How it protects your plugin

  1. A buyer completes checkout on NMCrate.
  2. NMCrate mints a unique NMK-… key bound to one live server at a time.
  3. The download bakes the buyer’s key into their plugin.jar as an embedded nmkey.txt — there is nothing for buyers to copy or configure.
  4. On boot, your plugin validates the key via the NMKey library (asynchronously), which verifies the Ed25519-signed response.
  5. The first server claims the license seat; any second server is rejected with max_servers. A leaked key simply refuses to boot anywhere else.
Responses are cryptographically signed, so even if an attacker reroutes the API to a fake server that always answers “valid”, the library verifies the signature against NMCrate’s public key and rejects the forgery.

The NMKey library

The officially endorsed client is an ultra-lightweight Kotlin/JVM library (GuavaDealer/NMKey, Apache 2.0):
  • No networking bloat — no Ktor, no coroutine dispatchers; just the native Java 17 HttpClient and the Bukkit API, with kotlinx.serialization for reflection-free JSON.
  • Dynamic fingerprinting — identifies the server with in-memory JVM heuristics (processors, OS arch, server port) to prevent seat spoofing in containerized environments.
  • Offline grace period — a 256-bit AES-GCM encrypted cache keyed to the server’s fingerprint lets valid buyers survive API outages for up to 48 hours.
  • Self-Cleaning architecture — hooks Bukkit’s PluginDisableEvent to automatically release the license seat and destroy HTTP threads on shutdown or /reload; no manual cleanup needed.

Requirements

Java17+
Paper API1.17+
Kotlin2.4+ (stdlib + serialization, shaded into your jar)
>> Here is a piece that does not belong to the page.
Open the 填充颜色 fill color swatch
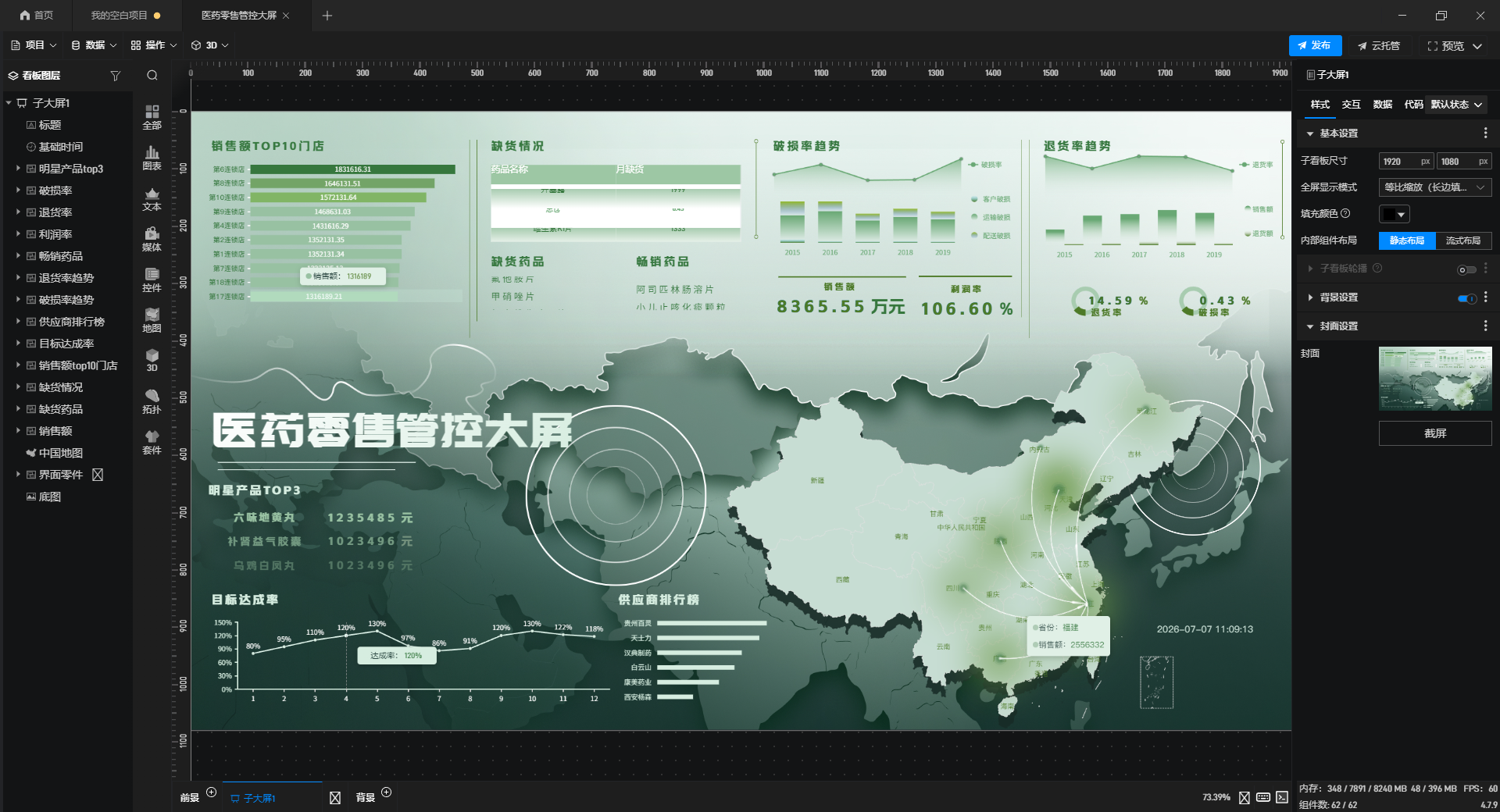Screen dimensions: 1500x812 [x=1394, y=214]
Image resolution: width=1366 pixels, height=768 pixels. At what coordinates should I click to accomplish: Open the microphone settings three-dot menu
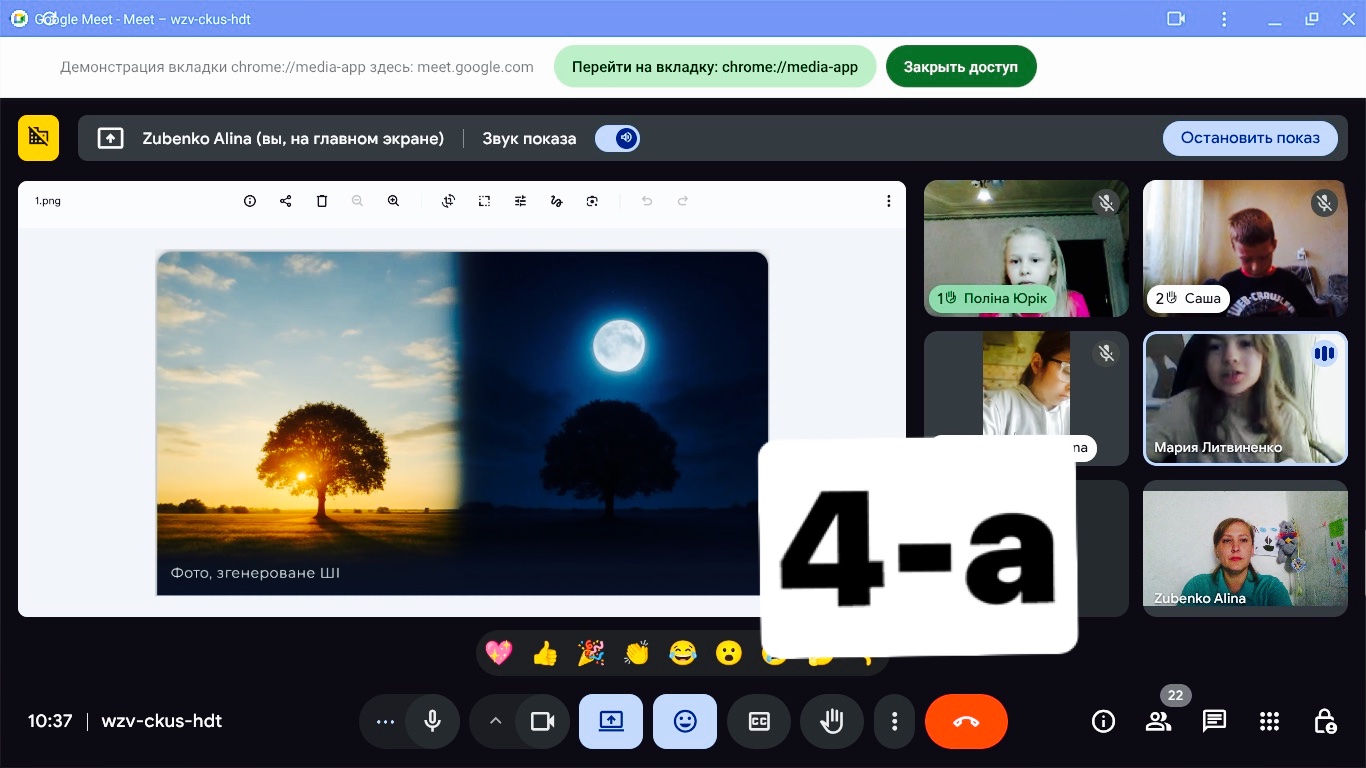[x=385, y=721]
Enabling NMKey for a product

In your studio dashboard, open Licensing → Add license, pick the plugin, and choose NMKey Plugin Safe. You’ll get an 8-character plugin id — that’s the PLUGIN_ID your code passes to the library. Default policy (servers per key, expiration) is configurable per product, and individual keys can be revoked or adjusted from the same tab. Not on the JVM? The raw HTTP endpoints are public — see the NMKey HTTP API.